GMO proponents enjoy an unfair advantage with the institutional press. In this age, the longest, loudest howl seems to be confused with the sound of certainty. Corporations have by far the loudest message heard because they buy their way in. Substantively probing questions about the safety of GMO foods are rarely posed, probably because the press is unfamiliar with the scientific territory.
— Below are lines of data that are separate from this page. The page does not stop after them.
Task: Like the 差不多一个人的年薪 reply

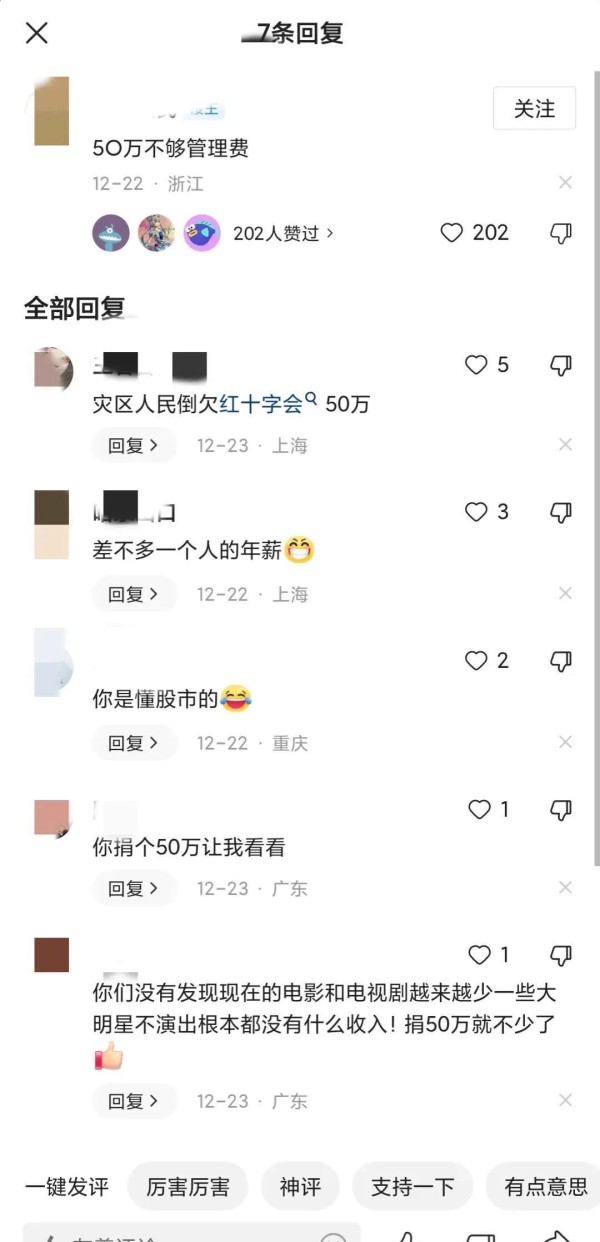Action: pos(487,512)
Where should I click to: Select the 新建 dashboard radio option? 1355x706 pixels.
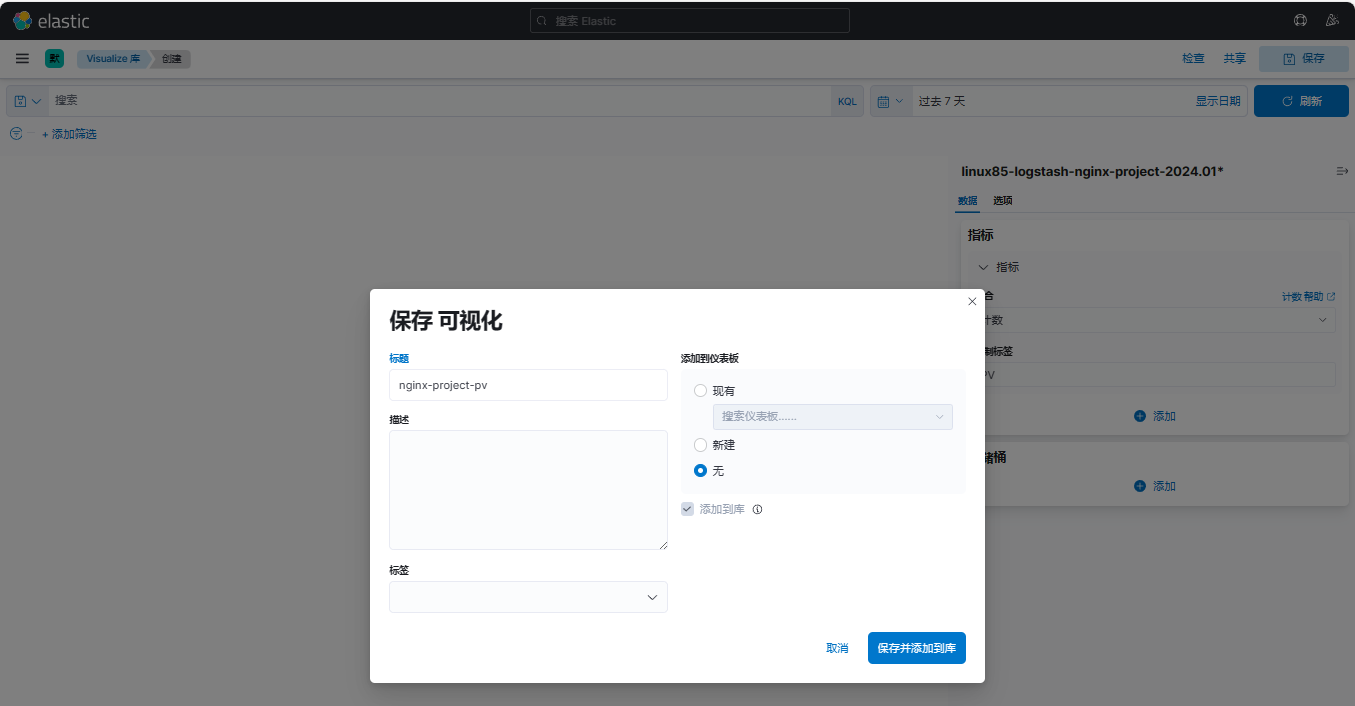point(701,445)
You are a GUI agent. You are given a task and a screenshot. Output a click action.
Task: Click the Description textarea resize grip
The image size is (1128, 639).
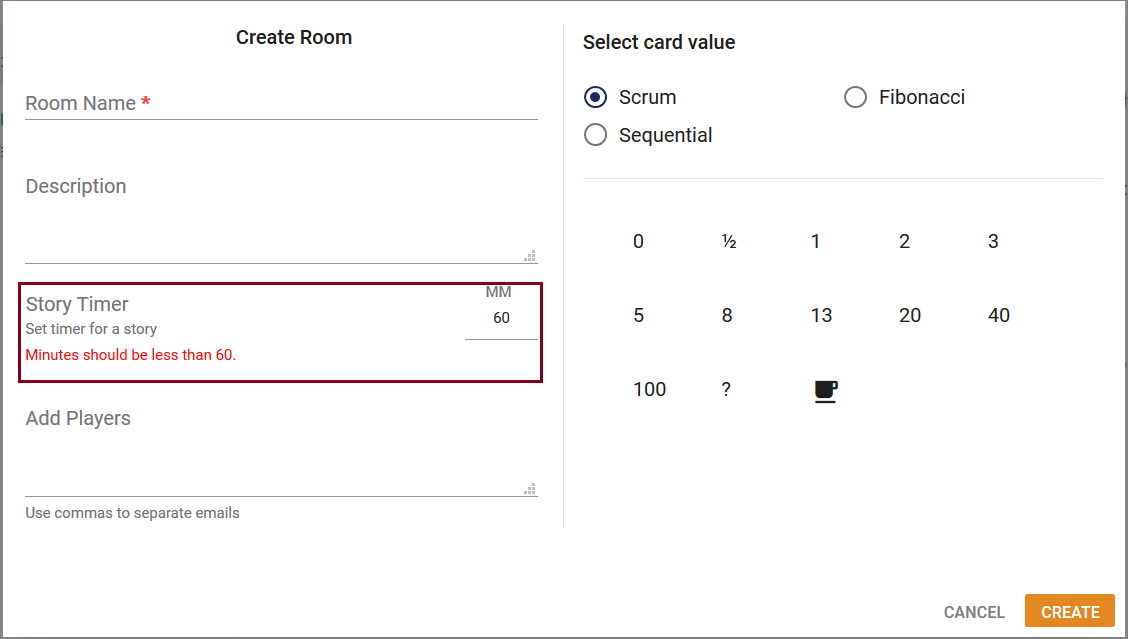(530, 256)
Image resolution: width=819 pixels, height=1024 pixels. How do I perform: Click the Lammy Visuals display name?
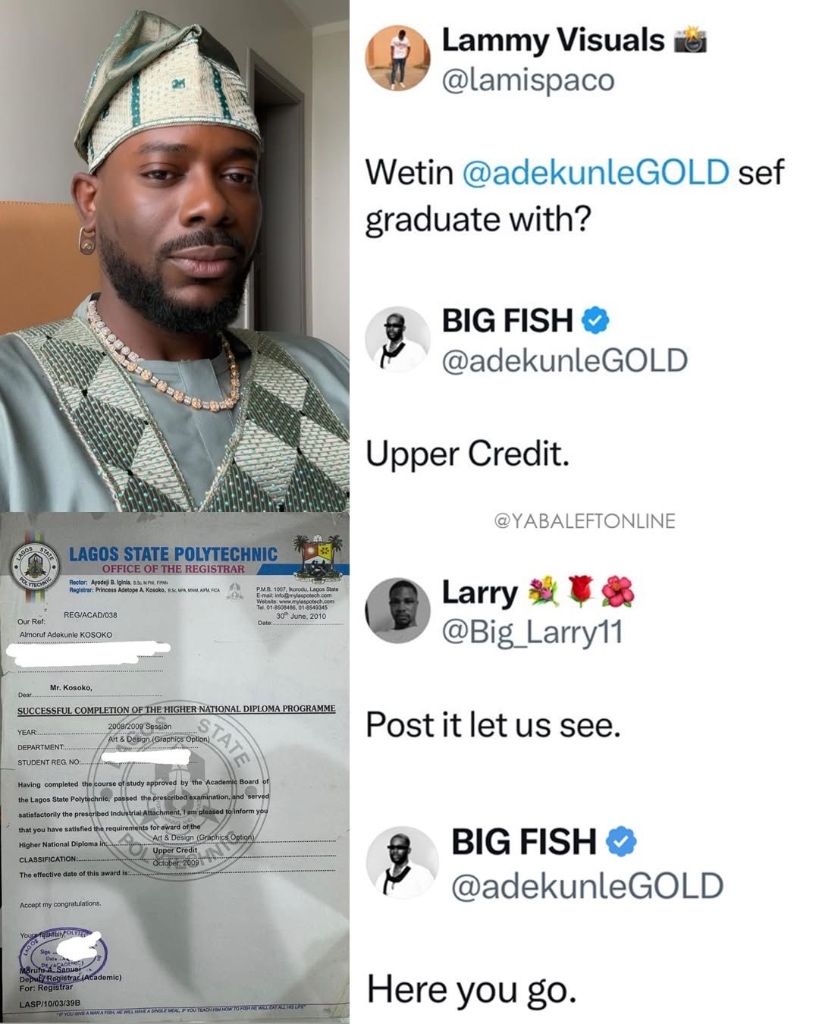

But better news still rises up, authored by Andrew Pollack in the New York Times. Right on the heels of the APHIS public comment request, another federal agency seems to have offered the most convincing evidence of all that new rules for GMOs need to be in place. Maybe they should get together and compare notes. The National Research Council of the National Academy of Sciences January, 2004 study deals with 'bioconfinement', and dwells predominately on insufficient control measures put in place by industry to maintain the purity of wild species-specifically wild salmon, threatened by farmed varieties which are known to have escaped their pens in the past. Three days after the Academy report was released, the Corporation for Public Broadcasting aired a report saying that over 80% of all salmon consumed in the US are the farmed variety, so the numbers of confined salmon seem much greater than most of us realize. However, the Academy report concerns all forms of bio-engineered organisms, including those producing pharmaceutical products and GMO food crops. These various events are coinciding with a serendipity we should not fail to notice and act on.